筆者の私見では、下記改正法の「通常予見することのできない」という文言は重みがあると考えます。よほど切迫した事情がない限り特例は使えず、慢性的な長時間労働は徹底的に排除されることになるでしょう。業務効率化は必須です。
図表3:特例発動の要件
※大企業2019年4月、中小企業2020年4月から
今回の法改正では、時間外労働に係る720時間という規制が加わるほか、「休日労働」を含めた時間規制が行われます。これは、割増賃金の支払以上に、一定時間を超えると社員健康を損ねてしまう週40時間を超える労働時間そのものを規制しようという健康規制といえます。
社員が健康を損ねてしまう時間として、月80時間(過労死ライン)が知られていますが、医学的エビデンスにより、これを超える長時間労働が慢性化すると脳血管・心臓疾患の発症割合が増大することが証明されており、これに従い2か月から6か月の平均で時間外労働・休日労働が月80時間を超えてはならないという規制が新設されます。
また、時間外労働・休日労働が月100時間に達すると身体医学的にも精神医学的にも極めて危険な状態となるため、この時間に達することは禁止されます(いずれも罰則あり)。
※大企業2019年4月、中小企業2020年4月から
(1)の720時間の規制は時間外労働に係るものですが、(2)の80時間、100時間の規制は、休日労働を加えた時間数になります。ということは各会社において、時間外労働時間数と休日労働時間数を峻別して管理する必要があります。
例えば、日曜日が法定休日の会社の場合、日曜日の休日出勤は休日労働ですが、他の休日の出勤は時間外労働扱いになります。これを一括りに「休日労働」として時間外労働とは別カウントにしている会社がありますが、このような場合、思わぬところで法違反が生じてしまうリスクがあります。
※全企業2019年4月
労働安全衛生法が改正され、大企業・中小企業の区別なく2019年4月から、時間外労働・休日労働が月80時間を超えた社員から申出があった場合、医師による面接指導を受けさせなければならなくなります。

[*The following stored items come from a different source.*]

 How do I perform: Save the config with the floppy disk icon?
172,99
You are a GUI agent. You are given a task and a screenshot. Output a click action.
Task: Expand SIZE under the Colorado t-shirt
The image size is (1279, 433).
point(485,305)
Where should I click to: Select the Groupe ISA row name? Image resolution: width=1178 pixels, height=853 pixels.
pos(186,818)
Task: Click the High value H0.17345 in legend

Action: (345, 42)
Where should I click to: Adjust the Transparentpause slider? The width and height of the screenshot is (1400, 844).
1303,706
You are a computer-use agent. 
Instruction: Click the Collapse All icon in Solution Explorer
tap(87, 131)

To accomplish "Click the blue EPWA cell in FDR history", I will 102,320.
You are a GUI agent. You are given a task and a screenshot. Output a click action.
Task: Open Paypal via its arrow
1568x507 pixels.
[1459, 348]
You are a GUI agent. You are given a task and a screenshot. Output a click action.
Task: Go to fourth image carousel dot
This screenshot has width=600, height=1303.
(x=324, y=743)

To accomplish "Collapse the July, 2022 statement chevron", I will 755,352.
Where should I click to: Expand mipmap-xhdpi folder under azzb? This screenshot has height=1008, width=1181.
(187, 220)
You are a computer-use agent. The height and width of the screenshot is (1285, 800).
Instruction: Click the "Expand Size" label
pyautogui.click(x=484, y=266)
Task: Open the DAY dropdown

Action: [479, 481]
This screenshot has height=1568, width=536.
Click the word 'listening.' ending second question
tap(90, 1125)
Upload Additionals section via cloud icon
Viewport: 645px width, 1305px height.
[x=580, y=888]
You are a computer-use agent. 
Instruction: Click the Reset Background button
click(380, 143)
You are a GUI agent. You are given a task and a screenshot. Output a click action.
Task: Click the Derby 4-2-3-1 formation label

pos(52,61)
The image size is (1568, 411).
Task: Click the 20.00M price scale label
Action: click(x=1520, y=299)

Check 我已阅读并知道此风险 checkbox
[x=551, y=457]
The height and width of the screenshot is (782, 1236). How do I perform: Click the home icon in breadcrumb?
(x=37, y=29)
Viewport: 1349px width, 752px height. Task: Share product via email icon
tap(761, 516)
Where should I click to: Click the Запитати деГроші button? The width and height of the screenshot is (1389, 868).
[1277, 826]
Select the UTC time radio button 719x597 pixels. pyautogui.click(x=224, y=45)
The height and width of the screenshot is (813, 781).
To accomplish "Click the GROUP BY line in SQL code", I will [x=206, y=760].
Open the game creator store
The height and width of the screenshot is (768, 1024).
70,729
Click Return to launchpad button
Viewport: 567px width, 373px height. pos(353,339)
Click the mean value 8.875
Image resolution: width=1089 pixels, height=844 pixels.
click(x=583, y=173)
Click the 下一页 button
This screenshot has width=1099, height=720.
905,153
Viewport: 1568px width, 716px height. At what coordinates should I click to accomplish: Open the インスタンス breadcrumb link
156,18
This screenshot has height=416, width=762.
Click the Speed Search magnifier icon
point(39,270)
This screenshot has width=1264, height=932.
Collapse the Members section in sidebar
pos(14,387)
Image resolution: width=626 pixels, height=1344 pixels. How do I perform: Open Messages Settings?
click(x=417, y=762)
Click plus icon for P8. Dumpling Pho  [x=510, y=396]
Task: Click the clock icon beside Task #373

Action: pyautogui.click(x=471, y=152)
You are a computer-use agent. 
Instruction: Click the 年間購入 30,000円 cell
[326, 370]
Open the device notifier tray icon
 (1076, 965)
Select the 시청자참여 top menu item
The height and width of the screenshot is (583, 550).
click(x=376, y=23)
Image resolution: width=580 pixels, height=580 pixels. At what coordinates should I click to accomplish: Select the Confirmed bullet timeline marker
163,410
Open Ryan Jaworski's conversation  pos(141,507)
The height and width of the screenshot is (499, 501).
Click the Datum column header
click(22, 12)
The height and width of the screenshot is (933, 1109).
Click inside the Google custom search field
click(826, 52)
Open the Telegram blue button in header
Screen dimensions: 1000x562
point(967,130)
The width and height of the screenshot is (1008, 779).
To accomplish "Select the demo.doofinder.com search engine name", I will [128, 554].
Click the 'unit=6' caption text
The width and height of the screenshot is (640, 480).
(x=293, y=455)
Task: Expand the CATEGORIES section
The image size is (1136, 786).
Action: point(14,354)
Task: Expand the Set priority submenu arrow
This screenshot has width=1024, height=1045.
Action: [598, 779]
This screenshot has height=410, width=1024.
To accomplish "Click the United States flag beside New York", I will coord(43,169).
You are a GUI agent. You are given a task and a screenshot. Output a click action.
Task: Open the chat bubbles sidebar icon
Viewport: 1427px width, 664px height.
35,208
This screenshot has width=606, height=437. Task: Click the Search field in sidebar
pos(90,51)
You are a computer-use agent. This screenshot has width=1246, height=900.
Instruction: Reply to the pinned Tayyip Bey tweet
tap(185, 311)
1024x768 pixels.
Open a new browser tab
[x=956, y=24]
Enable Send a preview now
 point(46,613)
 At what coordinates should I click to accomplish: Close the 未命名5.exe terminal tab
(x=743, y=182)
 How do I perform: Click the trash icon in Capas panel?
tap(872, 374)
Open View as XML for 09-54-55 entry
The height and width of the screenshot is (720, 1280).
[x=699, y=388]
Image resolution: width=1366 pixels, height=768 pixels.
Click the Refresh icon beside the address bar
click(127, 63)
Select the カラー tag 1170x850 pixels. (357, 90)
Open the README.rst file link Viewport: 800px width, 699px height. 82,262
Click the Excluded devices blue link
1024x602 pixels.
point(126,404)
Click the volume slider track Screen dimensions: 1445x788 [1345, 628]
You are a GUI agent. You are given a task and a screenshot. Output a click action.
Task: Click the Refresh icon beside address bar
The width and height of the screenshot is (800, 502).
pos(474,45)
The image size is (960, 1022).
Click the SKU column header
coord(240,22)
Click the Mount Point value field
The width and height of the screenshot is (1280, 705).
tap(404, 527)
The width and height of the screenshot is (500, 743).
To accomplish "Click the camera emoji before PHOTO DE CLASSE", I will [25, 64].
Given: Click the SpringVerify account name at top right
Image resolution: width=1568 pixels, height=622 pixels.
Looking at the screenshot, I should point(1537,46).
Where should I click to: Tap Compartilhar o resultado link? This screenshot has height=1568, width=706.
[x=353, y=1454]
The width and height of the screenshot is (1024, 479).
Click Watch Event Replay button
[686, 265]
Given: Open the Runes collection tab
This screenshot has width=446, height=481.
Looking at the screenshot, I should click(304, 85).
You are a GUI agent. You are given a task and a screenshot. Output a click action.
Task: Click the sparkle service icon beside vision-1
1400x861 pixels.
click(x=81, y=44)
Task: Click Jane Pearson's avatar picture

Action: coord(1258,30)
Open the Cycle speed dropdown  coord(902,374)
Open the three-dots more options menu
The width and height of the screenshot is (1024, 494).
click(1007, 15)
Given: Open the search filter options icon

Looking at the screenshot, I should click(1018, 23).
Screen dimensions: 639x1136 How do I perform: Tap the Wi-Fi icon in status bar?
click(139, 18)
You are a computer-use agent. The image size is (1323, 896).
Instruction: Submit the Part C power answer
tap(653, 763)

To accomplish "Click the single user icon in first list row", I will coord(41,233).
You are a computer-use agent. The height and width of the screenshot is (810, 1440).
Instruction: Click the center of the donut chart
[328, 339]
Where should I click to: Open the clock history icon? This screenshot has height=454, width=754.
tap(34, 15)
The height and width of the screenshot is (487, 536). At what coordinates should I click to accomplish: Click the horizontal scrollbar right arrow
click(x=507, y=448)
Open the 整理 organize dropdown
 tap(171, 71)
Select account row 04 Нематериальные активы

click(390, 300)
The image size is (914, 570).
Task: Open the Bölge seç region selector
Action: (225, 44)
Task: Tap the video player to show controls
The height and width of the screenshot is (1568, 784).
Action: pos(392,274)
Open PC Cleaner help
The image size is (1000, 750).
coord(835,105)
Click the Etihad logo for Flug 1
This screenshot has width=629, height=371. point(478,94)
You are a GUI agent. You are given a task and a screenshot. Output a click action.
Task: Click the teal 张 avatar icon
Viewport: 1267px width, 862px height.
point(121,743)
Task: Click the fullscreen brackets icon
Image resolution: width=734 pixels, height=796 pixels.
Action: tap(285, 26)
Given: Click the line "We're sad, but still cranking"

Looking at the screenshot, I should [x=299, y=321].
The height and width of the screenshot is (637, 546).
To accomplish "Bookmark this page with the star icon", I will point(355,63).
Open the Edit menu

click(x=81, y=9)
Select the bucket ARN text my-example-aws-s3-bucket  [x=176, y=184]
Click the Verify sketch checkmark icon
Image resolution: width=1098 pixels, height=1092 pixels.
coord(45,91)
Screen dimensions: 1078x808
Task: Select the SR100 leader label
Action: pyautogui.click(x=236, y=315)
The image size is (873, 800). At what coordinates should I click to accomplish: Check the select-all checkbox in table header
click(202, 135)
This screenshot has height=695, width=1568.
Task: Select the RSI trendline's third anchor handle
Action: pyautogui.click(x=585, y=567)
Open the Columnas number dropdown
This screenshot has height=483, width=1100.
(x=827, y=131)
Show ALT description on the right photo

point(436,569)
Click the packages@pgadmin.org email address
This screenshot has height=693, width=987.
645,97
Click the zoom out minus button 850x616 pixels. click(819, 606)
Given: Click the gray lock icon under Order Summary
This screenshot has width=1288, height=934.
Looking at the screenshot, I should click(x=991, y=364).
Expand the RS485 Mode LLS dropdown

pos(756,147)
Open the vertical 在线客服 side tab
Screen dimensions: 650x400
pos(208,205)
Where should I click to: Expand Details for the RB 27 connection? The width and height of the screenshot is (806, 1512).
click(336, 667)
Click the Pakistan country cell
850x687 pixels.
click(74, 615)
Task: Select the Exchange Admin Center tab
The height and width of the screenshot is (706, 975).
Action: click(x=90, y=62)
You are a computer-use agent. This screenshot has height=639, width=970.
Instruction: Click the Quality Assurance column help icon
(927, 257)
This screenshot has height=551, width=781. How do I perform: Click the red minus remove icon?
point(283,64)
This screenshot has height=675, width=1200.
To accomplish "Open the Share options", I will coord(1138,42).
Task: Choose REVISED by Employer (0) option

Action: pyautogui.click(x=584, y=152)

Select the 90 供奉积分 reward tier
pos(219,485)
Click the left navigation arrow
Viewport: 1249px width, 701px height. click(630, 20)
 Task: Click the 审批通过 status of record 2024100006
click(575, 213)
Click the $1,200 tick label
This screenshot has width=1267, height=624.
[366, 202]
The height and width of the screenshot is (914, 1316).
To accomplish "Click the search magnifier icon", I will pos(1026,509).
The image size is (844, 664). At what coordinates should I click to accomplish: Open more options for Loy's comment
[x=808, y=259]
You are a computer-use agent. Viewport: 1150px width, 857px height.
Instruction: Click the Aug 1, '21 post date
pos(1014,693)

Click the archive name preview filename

ここでいう社員とはいわゆる管理監督者を含みます。通常、多くの会社では、これらの者を労働時間管理の適用外としてタイムカード等による時間管理を行っていない場合があります。しかし、それでは当該者が月80時間を超えているかどうかを会社が把握できないことになります。
そこで、法改正後は、たとえ、時間外労働割増賃金を支払わなくてもよい管理監督者であったとしても、在社時間を把握するため、すべからくタイムカード等により時間管理をしなくてはいけなくなります。この場合、「自己申告」などは認められません。この規定は中小企業の適用猶予がないため、タイムカード等による時間管理を行っていない会社は早急な対応が求められます。
※中小企業2023年4月から
月60時間を超える時間外労働に係る5割増の割増賃金の規定(労基法37条1項ただし書き)を中小企業について適用猶予している定めは、2023年4月1日から削除されます。